* _Exercises_
A. In the article on Ontario marijuana law, rewrite the portion between "In documents filed" and "the justice department.", inclusive, substituting "formal motion" for "legal motion".
B. According to the article on Ontario marijuana law, on what date will the Court of Appeal hear arguments on whether to suspend the Superior Court judgment?

* _Passage_
Federal Government Fights Appeal Court Decision
That Renders Current Statutes Invalid

By Shannon Kari
CanWest News Service
June 7, 2003 – Vancouver Sun

TORONTO – The federal government has finally conceded there is no existing law against possession of marijuana in Ontario.

The surprising admission, contained in court documents filed Friday, is a complete turnaround from public comments made by government officials and Justice Minister Martin Cauchon since a court ruling released in Windsor three weeks ago.

Ontario Superior Court Justice Steven Rogin upheld a lower court decision that found there was was no existing law banning possession of marijuana, because of the government’s failure to comply with a July 2000 ruling by the Provincial Court of Appeal.

Justice department officials insisted repeatedly that there was still a criminal prohibition against possession of less than 30 grams of marijuana.

As well, federal attorneys continued to prosecute marijuana possession cases since the May 16 superior court ruling. “The existing legislation is valid legislation. It is constitutional legislation. We will keep enforcing it,” Cauchon said in Toronto last week.

Acting on their only legal advice however, police forces across Ontario announced this week that they would not lay marijuana possession charges until there was a decision from the Court of Appeal.

In documents filed as part of a legal motion asking the appeal court to suspend the Rogin decision, the Justice Department suddenly changed its interpretation of the Superior Court ruling.

The decision “is binding on lower courts in Ontario, who have exclusive jurisdiction over most marijuana possession cases,” said the justice department.

“The practical effect of Justice Rogin’s judgment in there is presently no valid prohibition against marijuana possession in Ontario.”

The federal government has introduced new legislation that would result in fines, instead of criminal sanctions, for possession of small amounts of marijuana. But these changes may not become law for several months.

As a result of the legal vacuum in Ontario, the Court of Appeal has agreed to an urgent request by the justice department, to hear arguments on June 10, to decide if the Superior Court judgment should be suspended until an appeal is heard later this summer.

* _Data extract_
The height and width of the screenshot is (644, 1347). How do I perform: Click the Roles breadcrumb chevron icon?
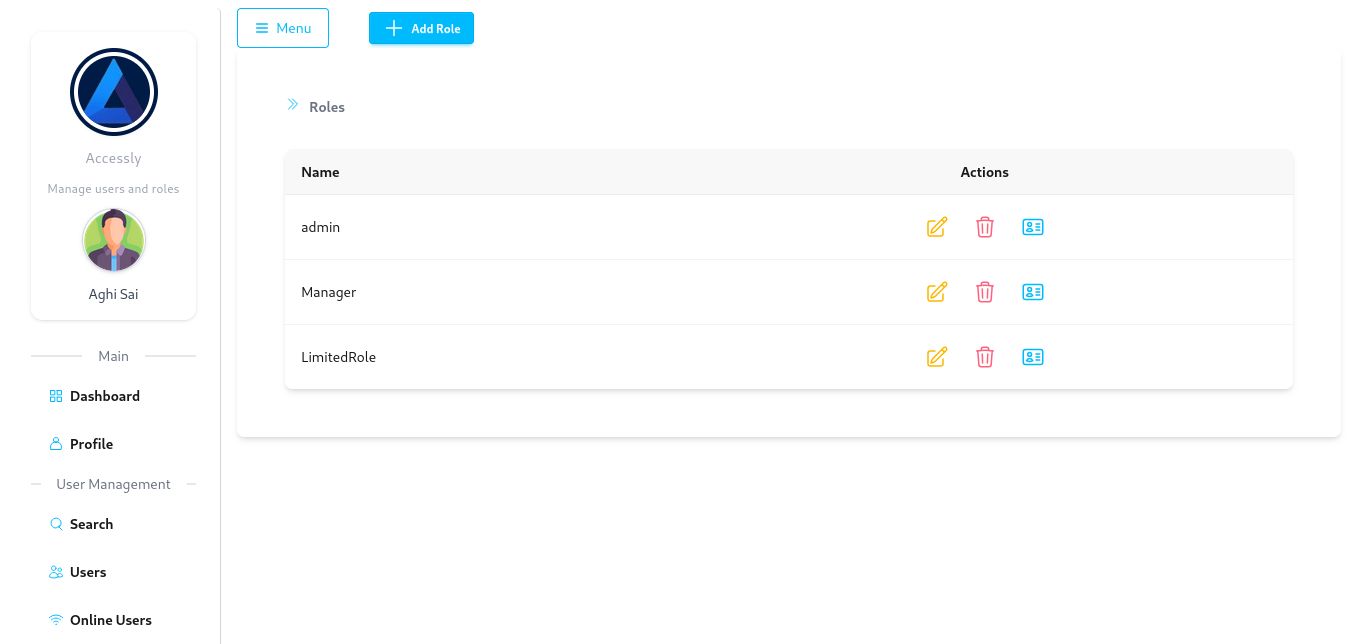(293, 105)
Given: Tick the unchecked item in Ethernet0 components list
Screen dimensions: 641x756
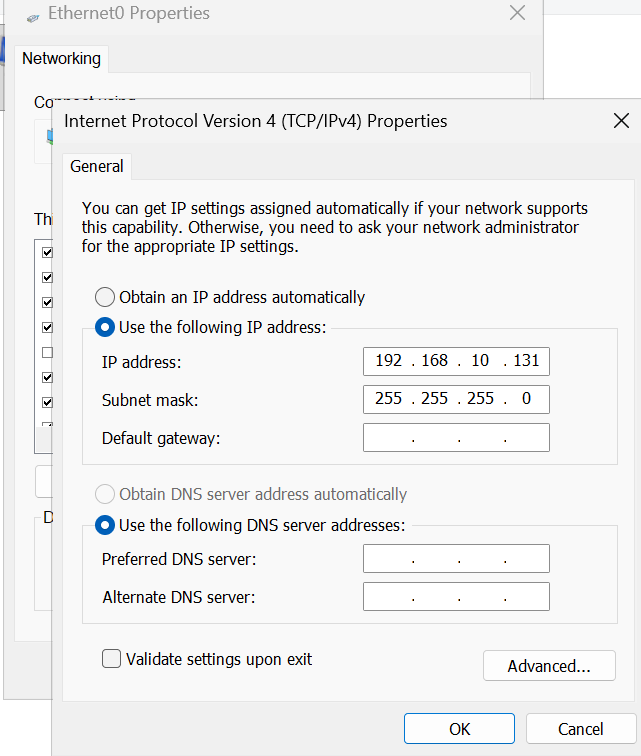Looking at the screenshot, I should 47,352.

* _Solved problems_
A.
In documents filed as part of a formal motion asking the appeal court to suspend the Rogin decision, the Justice Department suddenly changed its interpretation of the Superior Court ruling.

The decision “is binding on lower courts in Ontario, who have exclusive jurisdiction over most marijuana possession cases,” said the justice department.

B. June 10